The trial court determined that these reasons advanced by the People were race neutral and invited defense counsel to argue why it should find these reasons to be pretextual. First, defense counsel noted that East New York is the largest "identifiable neighborhood" in Brooklyn and nothing about Gordon's answers in voir dire suggested that she lived near the vicinity of the crime scene. Next, defense counsel asserted that the unemployment status of Gordon should not be held against them in evaluating their qualifications to serve as jurors.
The Court of Appeals agreed that these were acceptable race neutral reasons, explaining that
A party, for example, might not want a prospective juror who lives in a particular neighborhood or who works in a certain field to sit on the jury because that party believes — for reasons unrelated to the facts of the case — that such individual may have a more sympathetic attitude or view toward the opposing party.This might not seem all that unusual a holding unless one considers a critical fact not mentioned in the decision: East New York is a large neighborhood in Brooklyn (more than 170,000 residents) that is virtually entirely non-white. According to the 2000 census only about two percent of the residents of East New York are white (see). (For a detailed description of East New York's demographics, see Thabitt, How East New York Became a Ghetto.
Thus, there is a real danger that excusing a juror for living in East New York, in a case in which the crime did not occur in East New York, is functionally no different than excusing a juror for being non-white. The Court’s decision utterly fails to discuss how to determine whether the removal of an African American juror for living in an entirely non-white neighborhood was a race neutral reason for exercising a peremptory challenge or simply a race-proxy means for removing a non-white juror.
The need for guidance is particularly great for trial in Brooklyn, a borough comprised of highly segregated neighborhoods, in which two thirds of African Americans live in neighborhoods in which they comprise at least 65% of the population (see). If a prospective juror's neighborhood is always accepted as a race neutral reason for a peremptory challenge, an attorney in Brooklyn can easily remove most African American jurors by stating that the reason for the challenges is the (predominantly African American) neighborhood in which they reside.
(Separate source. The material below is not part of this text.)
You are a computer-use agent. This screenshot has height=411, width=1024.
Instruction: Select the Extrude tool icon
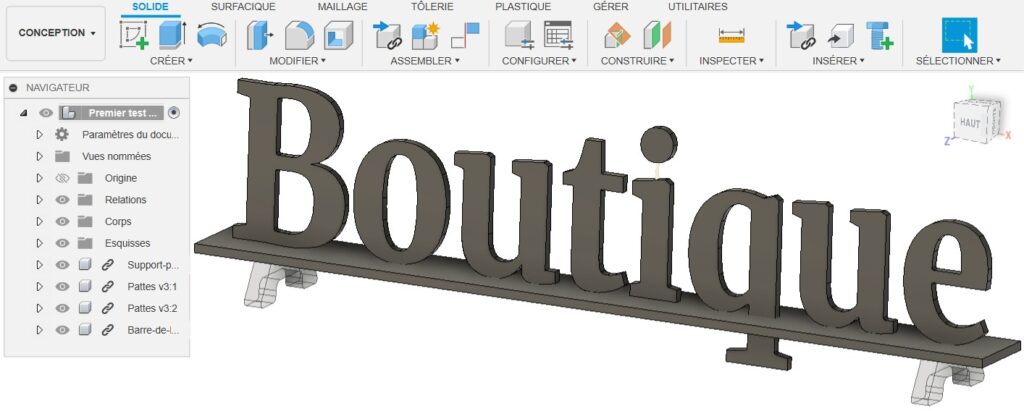173,36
In the Batson context, Justice Marshall, long ago recognized the danger that neighborhood might be a proxy for race (Lynn v Alabama, 493 US 945, 947 [1989] [Marshall, J., dissenting from denial of certiorari] [“In a small community with racially identifiable neighborhoods, an individual's address closely corresponds to his or her race”].
Similarly, the Ninth Circuit Court of Appeals, in a case in which the prosecutor exercised a peremptory challenge of a black prospective juror because the neighborhood of her residence would tend to cause her to believe that “police in Compton . . . pick on black people ”, held that “the prosecutor's invocation of residence rested on a stereotypical racial reason”and that “[r]esidence...often acts as an ethnic badge. As study after study has showed, residence, especially in urban centers, can be the most accurate predictor of race” (United States v Bishop, 959 F2d 820, 827-828 [9th Cir 1992]).
Subsequently, however, in Boyde v Brown, (404 F3d 1159, 1171 [9th Cir 2005]) either sharply limited or overruled this holding:
It may be unpersuasive for a prosecutor to use residence without attempting to tie it to the facts of the case. A trial court could consider that lack of explanation when it decides, in Batson's third step, whether to credit the prosecutor's explanation or find that residence was a pretext for what was really a race-based challenge.... (“It is not until the third step that the persuasiveness of the justification becomes relevant.”). To the extent Bishop suggests that the race-neutrality of an explanation depends on its persuasiveness, it has been effectively overruled by Purkett [ v Elem, 514 US 765, 768 (1995)].